Text zum Lesen:

>>>>>

Bei einer Übertragung vom Dialekt ins Standarddeutsche, wäre natürlich die standarddeutsche Begründung dann wieder relevant. Dabei ist aber zu beachten, dass sich die Aussprache ändert: Dialekt=[bisː(ɐ~ə)ɫ], Standarddeutsch=[bɪs(ɐ~əʁ)l].


----------



## bearded

Alles klar, berndf, danke.


----------



## jakowo

berndf said:


> phonlogisch irrelevant, da zwischen /i/ und /i:/ nicht unterschieden wird



Bist Du sicher, dass es keine minimal pairs mit /i/ gegenüber /i:/ gibt? 
Phonetisch existieren ja im Bay. _ und [i:].

*Moderatornotiz: Diskussion über dieses Thema hierhin ausgelagert.*_


----------



## Darth Nihilus

Danke an alle!

Ja, ich erinnere mich an "bißerl" auch. Wenn ich mich nicht irre, fand ich es in einem Roman von Ludwig Ganghofer vor, der in der Gegend von Tirol stattfindet. Auf jeden Fall, "bißerl" finde ich äußerst schwer auszusprechen.


----------



## berndf

Darth Nihilus said:


> Danke an alle!

<<<<<

Ausgewählte Datensätze:
>>>>>

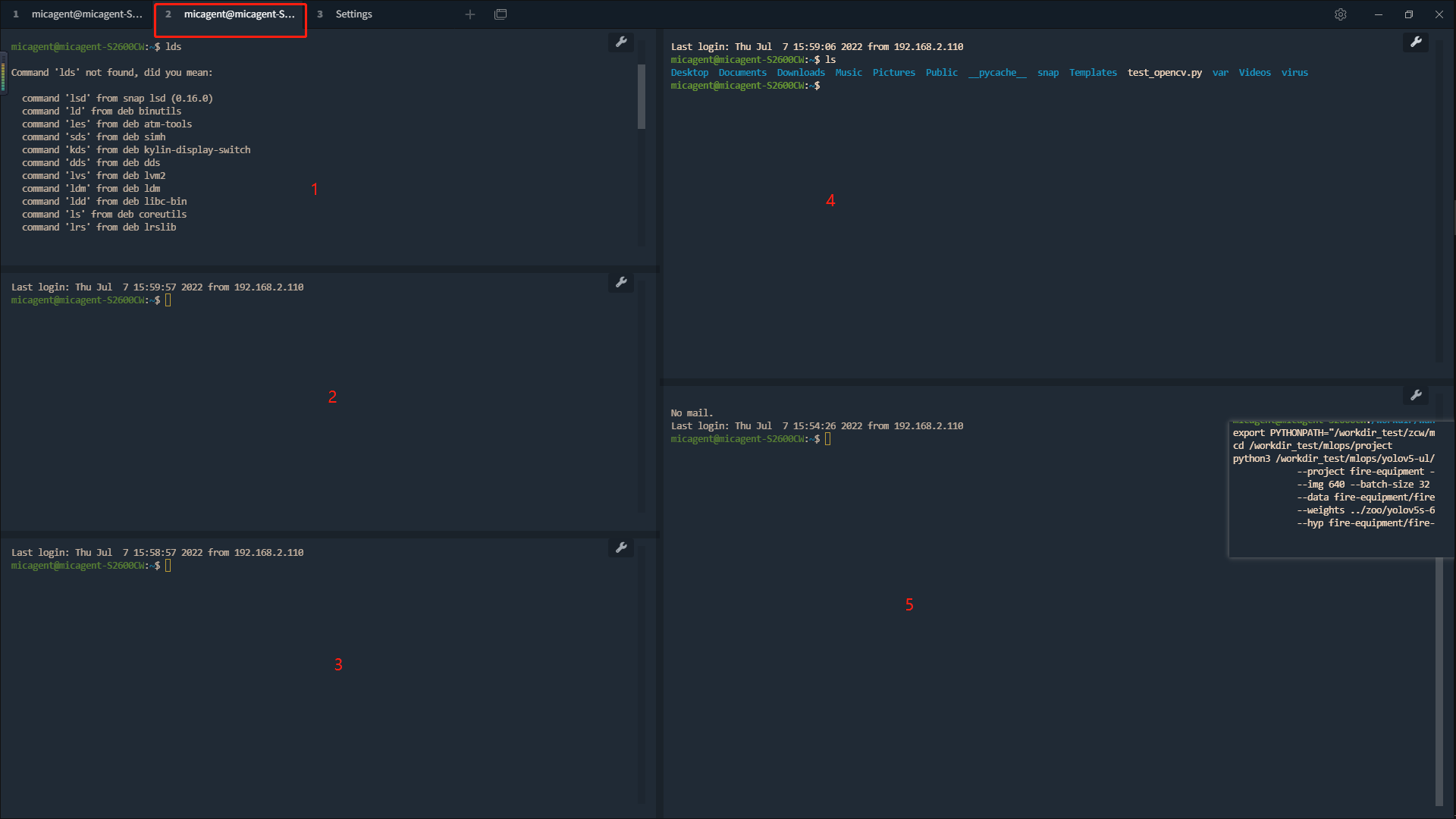Click the prompt line in pane 3
This screenshot has width=1456, height=819.
[168, 565]
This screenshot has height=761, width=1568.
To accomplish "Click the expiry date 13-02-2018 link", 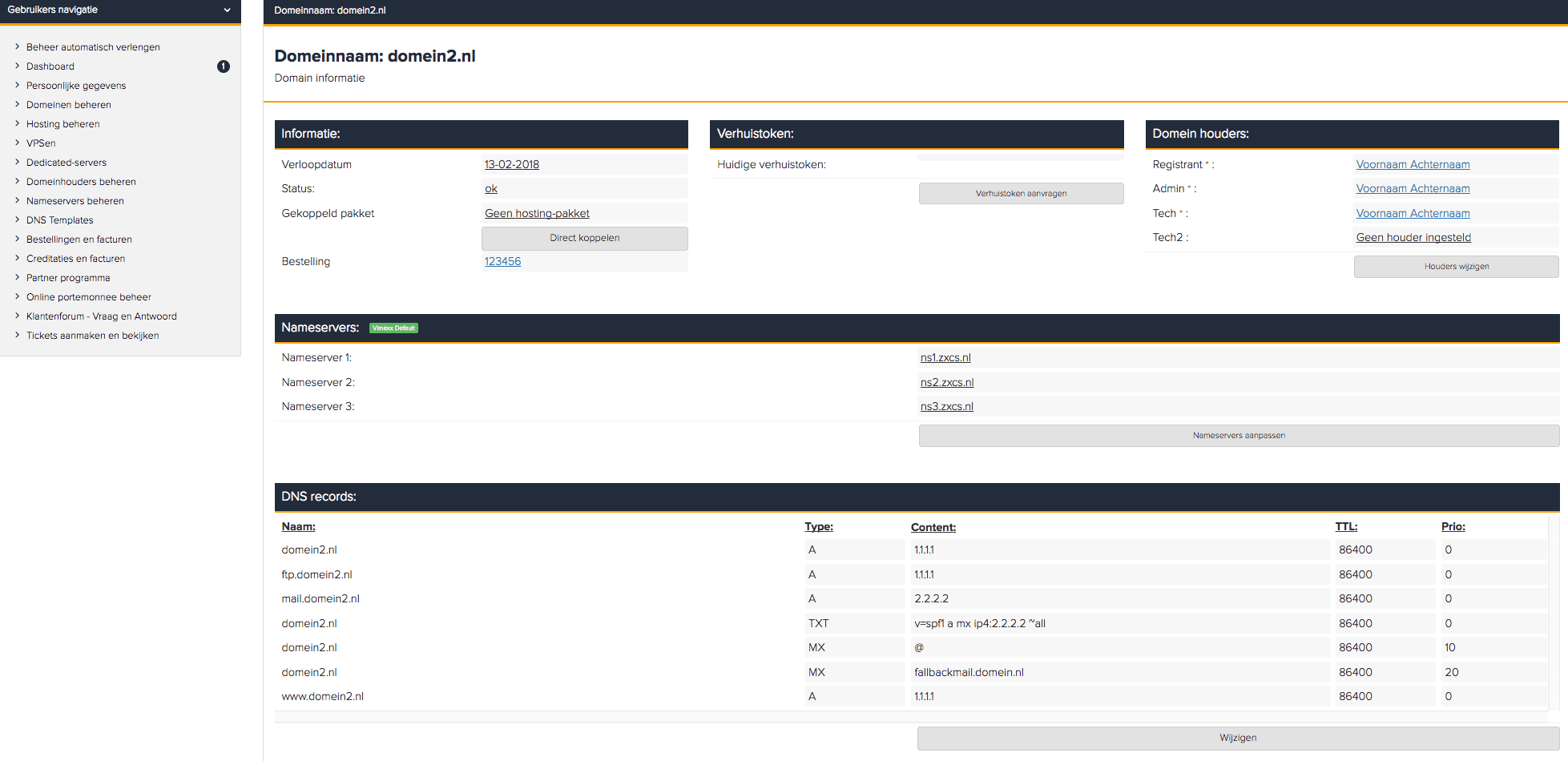I will [x=511, y=165].
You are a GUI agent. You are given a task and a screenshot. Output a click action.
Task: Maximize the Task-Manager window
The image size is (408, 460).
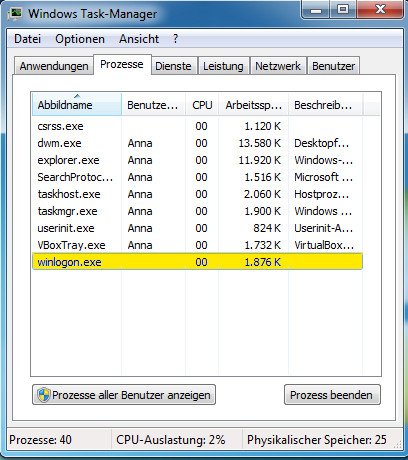343,10
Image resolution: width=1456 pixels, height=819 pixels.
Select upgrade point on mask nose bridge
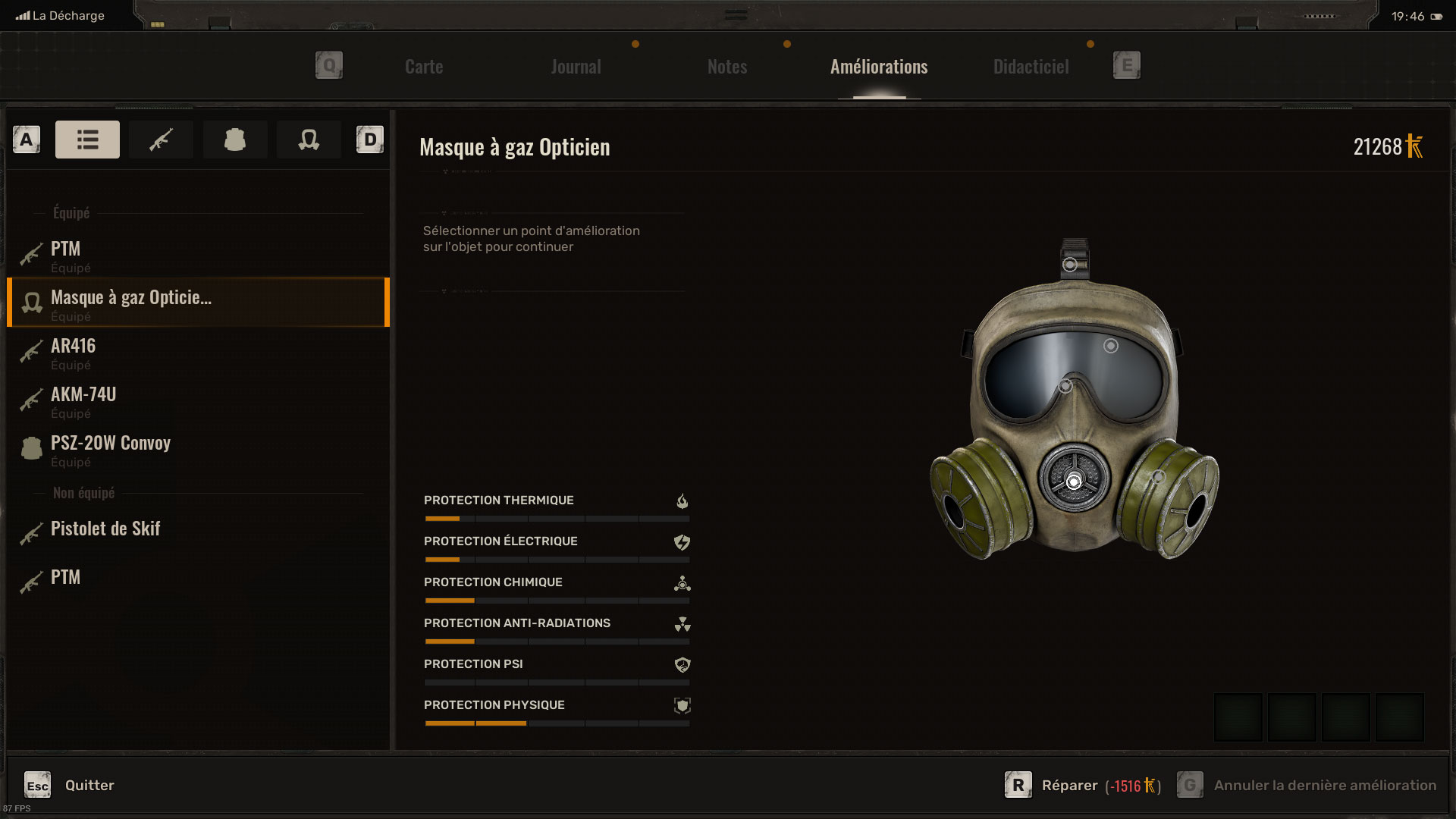(1065, 386)

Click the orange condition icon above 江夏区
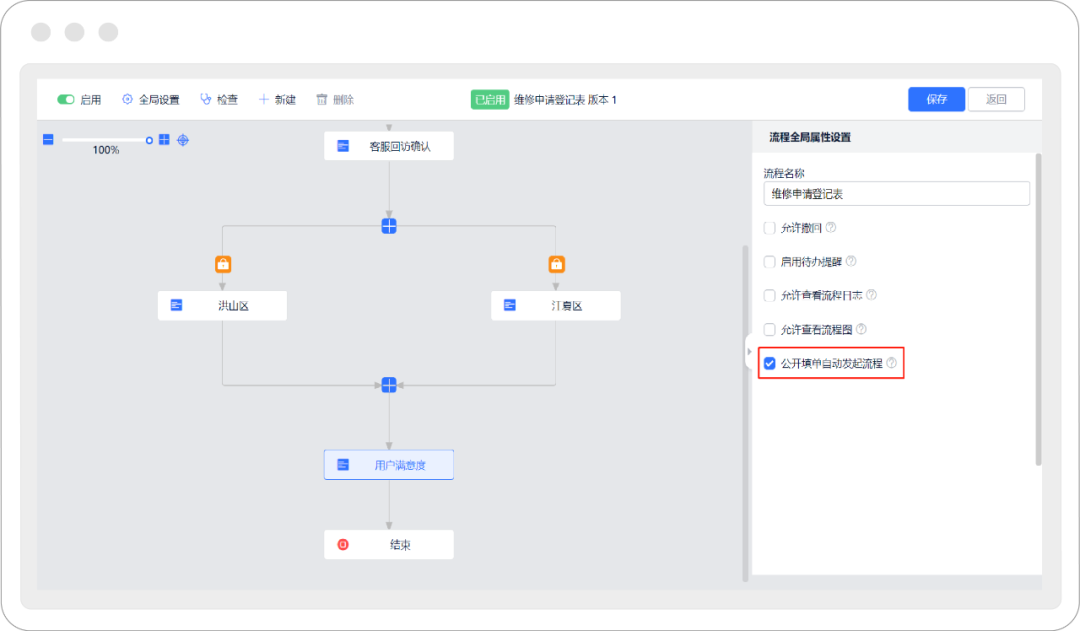tap(556, 265)
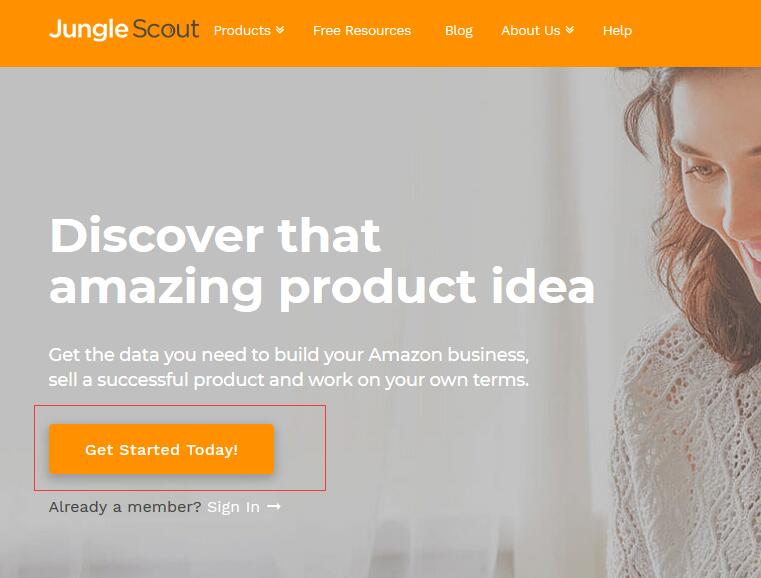The width and height of the screenshot is (761, 578).
Task: Click the 'amazing product idea' headline line
Action: [322, 287]
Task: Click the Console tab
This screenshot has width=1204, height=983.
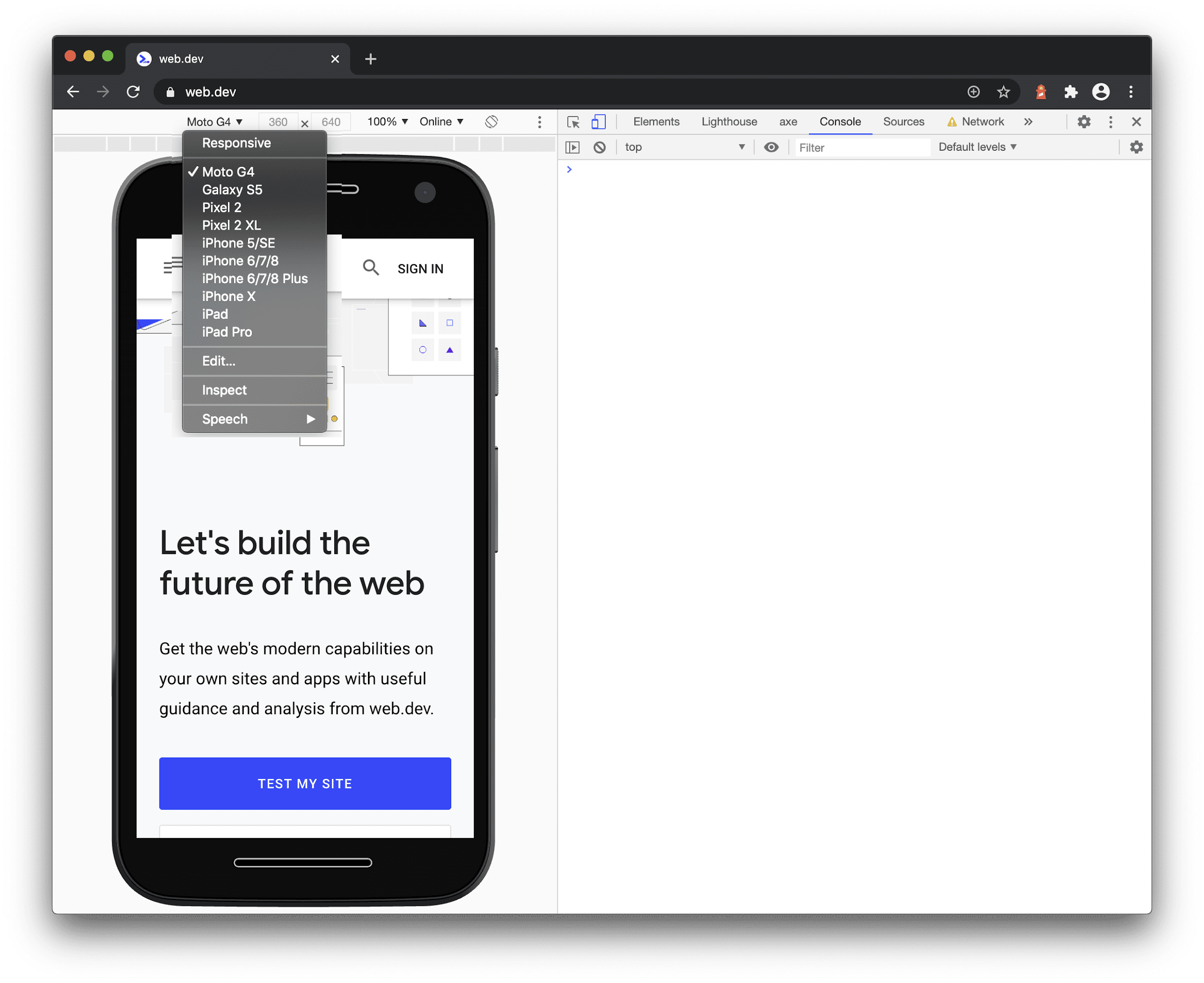Action: pyautogui.click(x=839, y=121)
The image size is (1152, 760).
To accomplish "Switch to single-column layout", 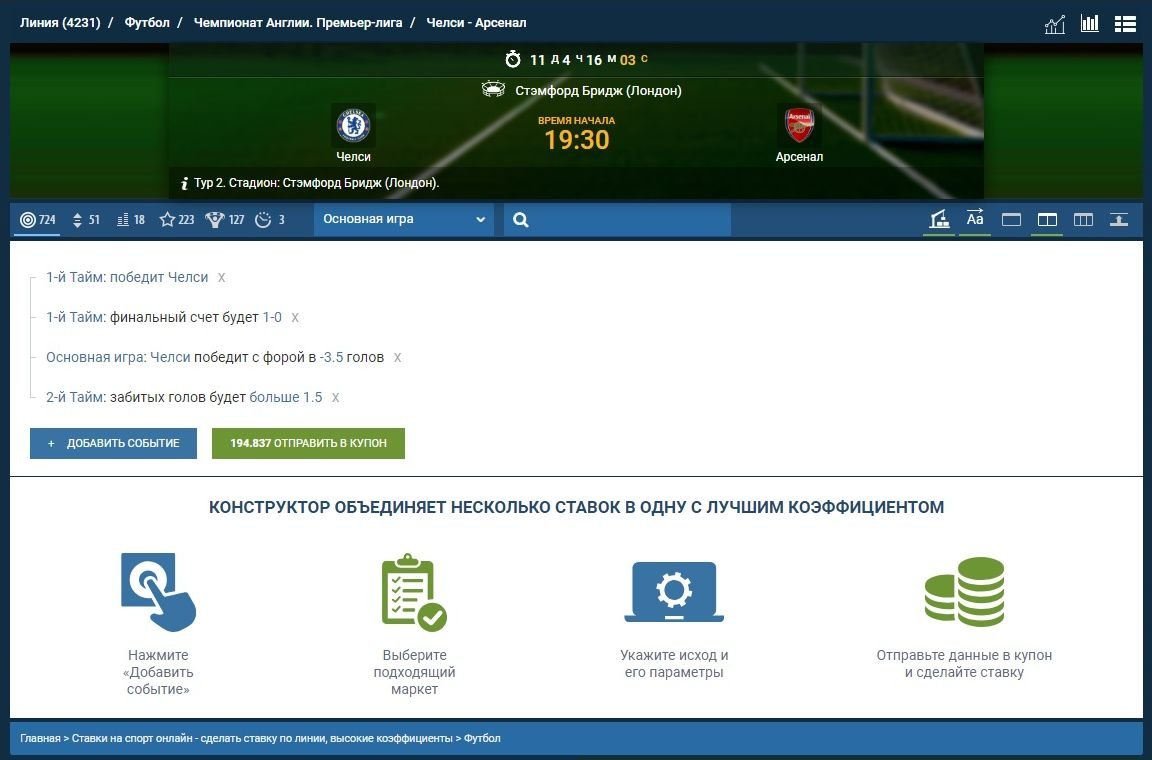I will (x=1011, y=220).
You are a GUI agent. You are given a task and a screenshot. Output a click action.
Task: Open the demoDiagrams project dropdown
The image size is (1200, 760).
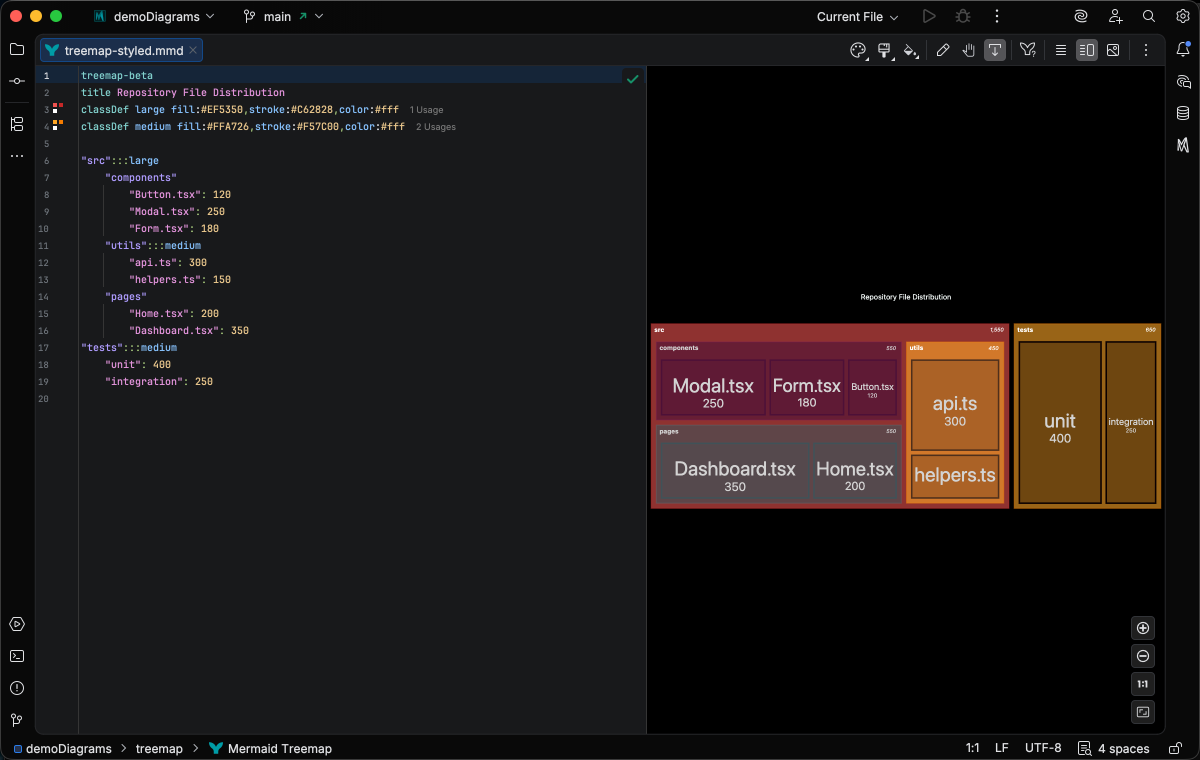coord(154,16)
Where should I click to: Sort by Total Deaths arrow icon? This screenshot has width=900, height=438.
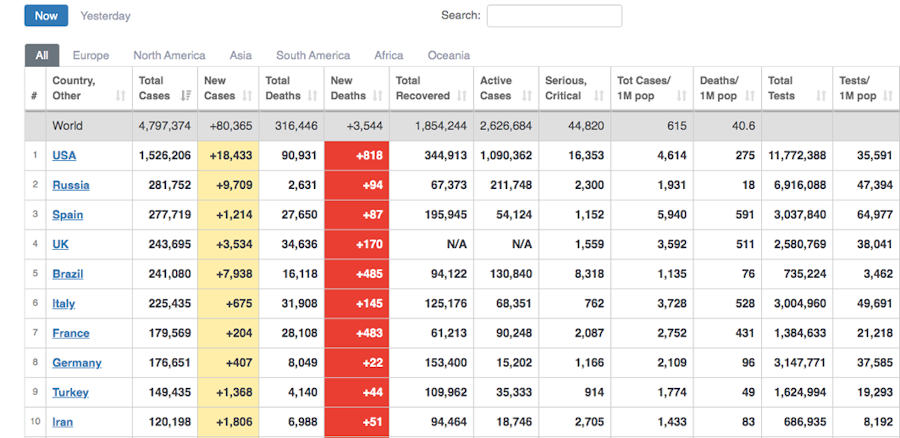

<<<<<

Die Aufgabe:
Schreibe den Abschnitt des Lesetextes zwischen „Phonetisch existieren ja“ und „äußerst schwer auszusprechen.“, beide eingeschlossen, neu. Setze dabei „Buch“ an die Stelle von „Roman“.

Lösung der Aufgabe:
Phonetisch existieren ja im Bay. _ und [i:].

*Moderatornotiz: Diskussion über dieses Thema hierhin ausgelagert.*_


----------



## Darth Nihilus

Danke an alle!

Ja, ich erinnere mich an "bißerl" auch. Wenn ich mich nicht irre, fand ich es in einem Buch von Ludwig Ganghofer vor, der in der Gegend von Tirol stattfindet. Auf jeden Fall, "bißerl" finde ich äußerst schwer auszusprechen.